Ausgelöst durch einen Artikel in der
Blogbar in dem am Beispiel StudiVZ überspitzt dargestellt wird, wie scheinbar harmlose und für Fremde legal zugängliche Daten von Unternehmen zur Beurteilung von Bewerbern genutzt werden könnten, entwickelt sich gerade eine Diskussion zu "Privatsphäre und Internet" in verschiedenen Blogs.
Robert Basic
schreibt:
- Das muss mE zur Privatsphäre des Menschen dazugezählt werden!!! Hier ist ein Umdenken notwendig. Internet ist nicht gleich öffentlicher Raum, User haben ebenso an ihren Gedanken und Daten das Recht auf “Verwertung (explizit) und Verwertungsuntersagung (non-explizit)” wie es sowieso schon längst beim Urheberrecht zB mit Bildern gehandhabt wird.
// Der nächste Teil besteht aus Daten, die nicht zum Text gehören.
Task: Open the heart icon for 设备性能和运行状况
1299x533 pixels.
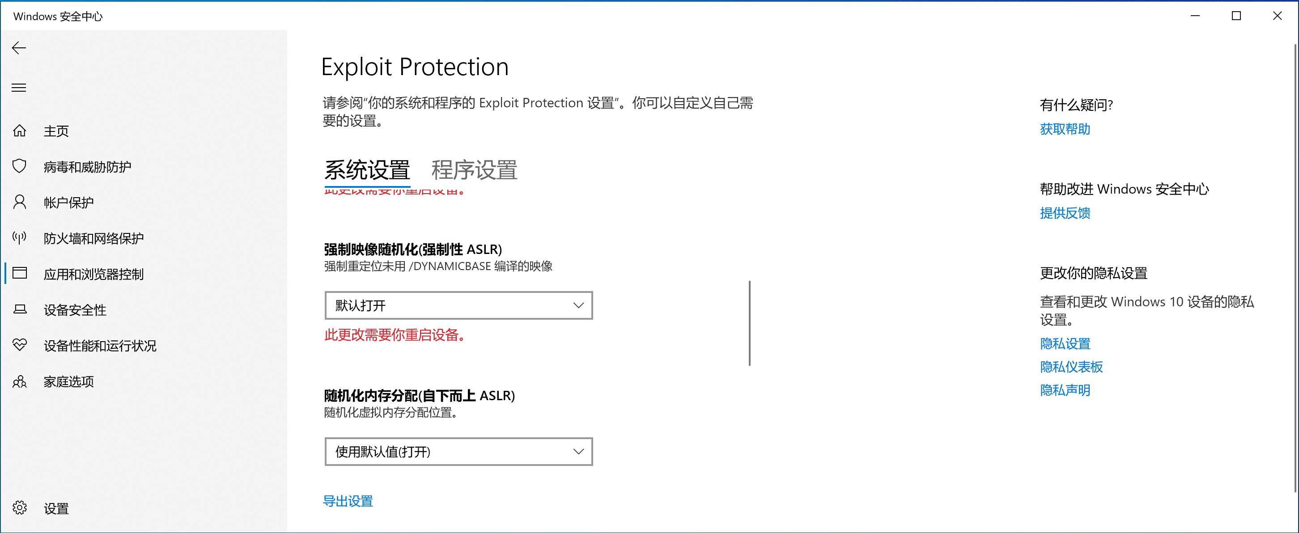Action: (x=20, y=345)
Die momentane Denke ist imho falsch.
Das geht meiner Meinung nach am Kernproblem vorbei.
Das Internet ist ein öffentlicher Raum
Das Internet (genauer: öffentlich zugängliche Webseiten) ist seit seinem Entstehen de-facto ein öffentlicher Raum. Jeder, der eine Information veröffentlicht, sei es in einer Newsgroup, einem Forum oder einem Blog, oder sonstwie auf einer frei zugänglichen Webseite, muß damit rechnen, daß er oder sie die absolute Kontrolle über die veröffentliche Information verliert. Wer das bei bestimmten Informationen nicht will, sollte diese einfach nicht veröffentlichen. Das "Internet" hat ein langes Gedächtnis, vergessen geglaubte Informationen können auch nach Jahren wieder auftauchen.
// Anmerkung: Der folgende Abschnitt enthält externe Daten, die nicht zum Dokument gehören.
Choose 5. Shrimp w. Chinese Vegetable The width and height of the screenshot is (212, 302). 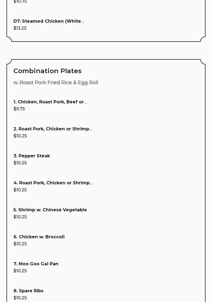point(50,210)
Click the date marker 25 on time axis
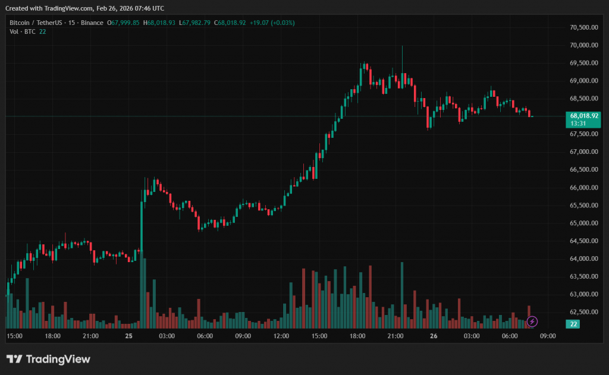Screen dimensions: 609x375 click(128, 336)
Das Internet ist kein rechtsfreier Raum
Im Internet gelten die gleichen Gesetze der Staaten und Länder, die auch ausserhalb des Internet gelten. Eine Forderung nach weiteren Gesetzen ist verfehlt, da die bestehenden Gesetze die Problemfelder bereits abdecken. Wer jedoch freiwillig Informationen veröffentlich, so daß sie in andere Länder (mit anderen Gesetzen) wandern, bekommt jedoch, speziell als Privatperson, ein großes Problem bei der Durchsetzung der eigenen Interessen.
Das Urheberrecht
Insofern gilt z.B. in Deutschland auch das deutsche Urheberrecht, welches einem Urheber erlaubt festzulegen, wie sein geistiges Eigentum verwertet werden darf. Das gilt nicht nur für Bilder, wie es Robert schreibt, sondern auch für Texte und andere Werke. Allerdings braucht es zum Schutz einer gewissen "Schaffenshöhe" eines Werkes, nicht jeder Blog-Eintrag oder Kommentar dürften diese erreichen.
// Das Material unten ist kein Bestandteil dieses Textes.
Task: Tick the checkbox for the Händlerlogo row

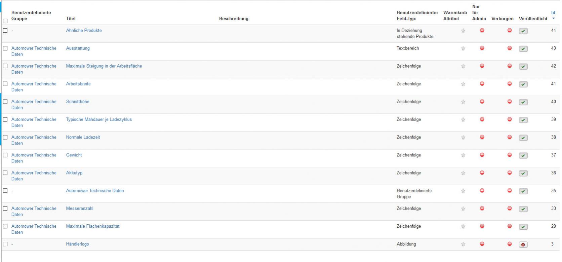Action: (5, 244)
Die Informationelle Selbstbestimmung
Das Recht auf die Informationelle Selbstbestimmung kommt laut dem Bundesverfassungsgericht (Volkszählungsurteil von 1983) einem Grundrecht gleich. Danach darf jeder Mensch selber bestimmen, wie seine personenbezogenen Daten weitergegeben und genutzt werden. Interessant dabei ist, daß das Bundesverfassungsgericht bereits damals feststellte, daß es keine
belanglosen Daten gebe, da auch scheinbar belanglose Daten durch Kombination mit anderen Daten einen höheren Stellenwert bekommen können. Erschreckend, wieviele Netz-Teilnehmer dieses Grundrecht nicht kennen.
Die Datenspur
Jeder Mensch erzeugt durch sein Tun und Handeln bei Anderen ein Bild, wie sie ihn sehen. Das lässt sich kaum vermeiden. Wenn sich jemand im Netz bewegt und dort Informationen und Meinungen veröffentlich (und so eine Datenspur erzeugt), erzeugt er ebenso ein Bild von sich, aufgrund dessen ihn Andere Beurteilen und Einschätzen. Auch das ist so. Wenn ich das nicht möchte, darf ich keine Datenspur erzeugen.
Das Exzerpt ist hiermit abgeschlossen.